Just got back from a recruiting trip to my old MBA haunts – the illustrious University of Michigan Business School – now known as “Ross” but in my days, a simple, UBMS.  (Future post coming contrasting U of M and  U of Washington BBA candidates).

The return to my MBA roots brings me back to things like marginal cost curves, NPV, the 4 Ps and…. Mission Statements.

Mission Statements feel like something, that are wisely crafted, set out at the beginning of a organization, a set of precepts that the organization has always had, that they can always look to, that always have defined their reason for being.  Truth be told, I’ve only recently stumbled across our mission statement – through the scribbles on the bottom of page 30 on the book, How Google Works:

Dramatically improve the lives of our employees and clients (in that order) through outstanding marketing.

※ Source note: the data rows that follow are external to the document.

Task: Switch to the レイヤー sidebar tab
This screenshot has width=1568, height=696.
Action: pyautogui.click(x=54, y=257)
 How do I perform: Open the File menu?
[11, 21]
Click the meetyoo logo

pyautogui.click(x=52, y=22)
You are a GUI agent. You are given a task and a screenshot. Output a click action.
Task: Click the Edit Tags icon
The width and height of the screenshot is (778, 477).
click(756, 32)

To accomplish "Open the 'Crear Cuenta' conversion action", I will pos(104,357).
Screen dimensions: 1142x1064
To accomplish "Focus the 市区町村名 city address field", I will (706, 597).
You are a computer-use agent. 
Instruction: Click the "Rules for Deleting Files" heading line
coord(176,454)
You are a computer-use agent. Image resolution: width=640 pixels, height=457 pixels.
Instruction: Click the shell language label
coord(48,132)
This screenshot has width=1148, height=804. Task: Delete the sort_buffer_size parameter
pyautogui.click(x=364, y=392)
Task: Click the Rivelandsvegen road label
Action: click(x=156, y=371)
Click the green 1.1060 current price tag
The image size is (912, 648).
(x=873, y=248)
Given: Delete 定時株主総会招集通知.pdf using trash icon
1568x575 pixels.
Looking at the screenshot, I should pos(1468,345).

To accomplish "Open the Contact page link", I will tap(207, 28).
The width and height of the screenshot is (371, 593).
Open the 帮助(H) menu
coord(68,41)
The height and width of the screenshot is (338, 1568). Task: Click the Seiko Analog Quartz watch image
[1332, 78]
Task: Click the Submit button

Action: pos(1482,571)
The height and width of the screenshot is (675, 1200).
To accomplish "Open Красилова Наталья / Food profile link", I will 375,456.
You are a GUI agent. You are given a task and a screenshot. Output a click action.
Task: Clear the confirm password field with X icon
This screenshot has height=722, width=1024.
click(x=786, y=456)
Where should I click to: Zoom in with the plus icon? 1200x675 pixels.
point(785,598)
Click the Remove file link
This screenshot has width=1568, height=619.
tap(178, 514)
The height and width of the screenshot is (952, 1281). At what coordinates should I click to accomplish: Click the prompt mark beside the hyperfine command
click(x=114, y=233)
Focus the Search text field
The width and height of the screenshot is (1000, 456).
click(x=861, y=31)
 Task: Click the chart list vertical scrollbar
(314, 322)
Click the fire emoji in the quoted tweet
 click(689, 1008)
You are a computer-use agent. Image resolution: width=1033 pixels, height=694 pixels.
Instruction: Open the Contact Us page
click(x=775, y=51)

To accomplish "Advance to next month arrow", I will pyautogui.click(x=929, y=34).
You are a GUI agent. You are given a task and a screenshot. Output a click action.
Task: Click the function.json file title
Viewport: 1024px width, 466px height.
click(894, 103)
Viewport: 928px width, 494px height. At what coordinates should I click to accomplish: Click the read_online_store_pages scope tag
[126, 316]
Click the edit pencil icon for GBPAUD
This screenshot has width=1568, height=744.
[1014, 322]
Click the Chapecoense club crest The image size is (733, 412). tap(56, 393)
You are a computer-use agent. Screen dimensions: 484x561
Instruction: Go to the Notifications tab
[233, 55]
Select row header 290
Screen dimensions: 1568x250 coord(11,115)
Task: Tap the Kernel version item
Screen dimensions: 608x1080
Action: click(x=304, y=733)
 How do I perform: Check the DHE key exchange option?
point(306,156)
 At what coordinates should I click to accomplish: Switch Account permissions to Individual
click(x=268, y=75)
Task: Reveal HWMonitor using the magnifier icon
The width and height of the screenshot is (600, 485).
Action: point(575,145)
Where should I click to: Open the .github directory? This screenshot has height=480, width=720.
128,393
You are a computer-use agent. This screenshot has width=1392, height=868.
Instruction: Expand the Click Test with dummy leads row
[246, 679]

I had jotted that down about a four months before a conversation with one of my coworkers who asked me a very important question during a quarterly 1:1:1 (everyone meets with their direct boss and myself for a candid conversation at least quarterly). “What would you see as success in a year?” This is a question I ask people all the time, but it was the first time someone had turned it around on me.  My first answer was immediate an inaccurate – “I have everything I want and need.”  That night, I mulled his question and came back to those notes jotted down on page 30.

Its our mission – we’ve just never verbalized it before.  There’s a lot packed into those words:

  1. I only want clients for whom we can deliver great results.
  2. We fire lawyers who are obnoxious, unrealistic or rude.  I’d rather terminate a client than lose a coworker.
  3. We aren’t constrained to a particular tactic – content, blogs, websites, advertising – but instead need to find those tactics that best serve the client’s individual needs.
  4. Coworkers are more important than clients – I believe, long term that creating an opportunity to dramatically improve the lives of our employees engenders the elusive attitude and commitment to excellence that delivers great results for our clients.

Enough high level, MBA style pontifications…. back to work.